Abbot Odo Haas (O Do-whan in Korean) passed away at the age of 88 on Feb. 17.
Until recently, he did not miss community prayers and liturgies at all, but a month ago because of his old age, he had to be hospitalized at Daegu Fatima Hospital.

He was born in 1931 in Karlstadt in the Diocese of Wurzburg, Germany. He entered the Abbey of Munsterschwarzach, made the perpetual profession in 1957 and was ordained a priest on July 6, 1958. He was sent as a missionary to Korea in 1960 and served as an assistant parish priest at Sangju parish.

He became the first abbot in Korea at the Waegwan Abbey of St. Benedict in Chilgok, North Gyeongsang Province, at the early age of 33 in 1964 but willingly resigned this position as abbot in 1971, thinking that Koreans should run the Korean abbey.

During his terms as abbot, he placed the foundation to reconnect the Benedictine Abbey of Deogwon in North Korea and Yeongil Abbey in China. He also helped many civilians who were devoted for the democratic movement in Korea. Then, he lived in Japan from 1972 to 1982, and in the Philippines from 1982 to 2004.

In 2002, he applied to go to India and China, but he had to come back to Korea in 2004 and then went to Rome to serve as a confessional priest for three years at the Basilica of Saint Paul Outside the Walls where the tomb of St. Paul is placed. He gave confessions in German, English, Korean, Japanese and Cebuano.

After receiving knee joint surgery in Germany, he went to Taiwan in 2008, the Golden Jubilee year of his priestly call and service, and came back to Korea again in August in 2009. He helped Filipino migrant workers in Gumi Catholic Workers' Cultural Center, and later visited India and Taiwan.

Thus, resembling the missionary itinerary of St. Paul the apostle for gentiles, Fr. Odo always had a clear and innocent smile. He dedicated himself to live as a missionary who helped the mission place to grow and then left the place for another mission place.

When Waegwan Abbey celebrated the 100th anniversary of its foundation in Korea in 2009, he came back to Waegwan. He used to pray the rosary for an hour-and-a-half every day. He offered each mystery of the rosaries for his country Germany, the Pope, Korea, Japan and Taiwan. He also never forgot about North Korea.

His whole life was truly a mission. When he read missionary magazines during his youth, he felt the calling to live for many people on a mission. Accordingly, he always replied to that calling and was eager to be sent to other places.
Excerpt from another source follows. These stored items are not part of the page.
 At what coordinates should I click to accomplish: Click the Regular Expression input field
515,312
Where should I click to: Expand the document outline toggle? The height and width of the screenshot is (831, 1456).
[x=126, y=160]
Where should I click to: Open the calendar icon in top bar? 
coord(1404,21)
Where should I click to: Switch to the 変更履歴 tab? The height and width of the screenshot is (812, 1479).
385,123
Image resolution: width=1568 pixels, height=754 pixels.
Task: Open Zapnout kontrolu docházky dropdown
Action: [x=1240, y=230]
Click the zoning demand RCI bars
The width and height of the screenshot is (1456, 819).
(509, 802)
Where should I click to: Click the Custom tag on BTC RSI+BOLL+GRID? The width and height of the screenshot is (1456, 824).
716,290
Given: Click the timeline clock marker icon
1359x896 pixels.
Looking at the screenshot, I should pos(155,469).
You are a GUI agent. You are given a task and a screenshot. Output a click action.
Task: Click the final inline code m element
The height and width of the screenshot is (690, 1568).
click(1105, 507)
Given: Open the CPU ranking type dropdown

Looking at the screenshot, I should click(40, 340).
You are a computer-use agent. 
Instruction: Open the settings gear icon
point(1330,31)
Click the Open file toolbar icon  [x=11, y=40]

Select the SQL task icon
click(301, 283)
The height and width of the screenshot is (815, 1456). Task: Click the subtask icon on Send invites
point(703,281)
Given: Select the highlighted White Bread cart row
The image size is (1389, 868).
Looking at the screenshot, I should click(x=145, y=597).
As a German proverb says "A drop of honey catches more flies," he always wished the religious community to be such a honey. Regarding the community as a living building where faith is alive, breathing in and out, he emphasized that "what we need is not the building but the community."

In the heavens above, he will still pray that all the religious communities live lives that have the taste of the sweet honey of faith and witness such lovely taste through the living community. Here and now, I can feel that he sincerely hopes each of us will live and experience the Good News not with the head but with the body.


The author is a member of the Daughters of St. Paul (Figlie di San Paolo) living and giving the Good News to the world by means of social communication. Learn more about the congregation at fsp.pauline.or.kr.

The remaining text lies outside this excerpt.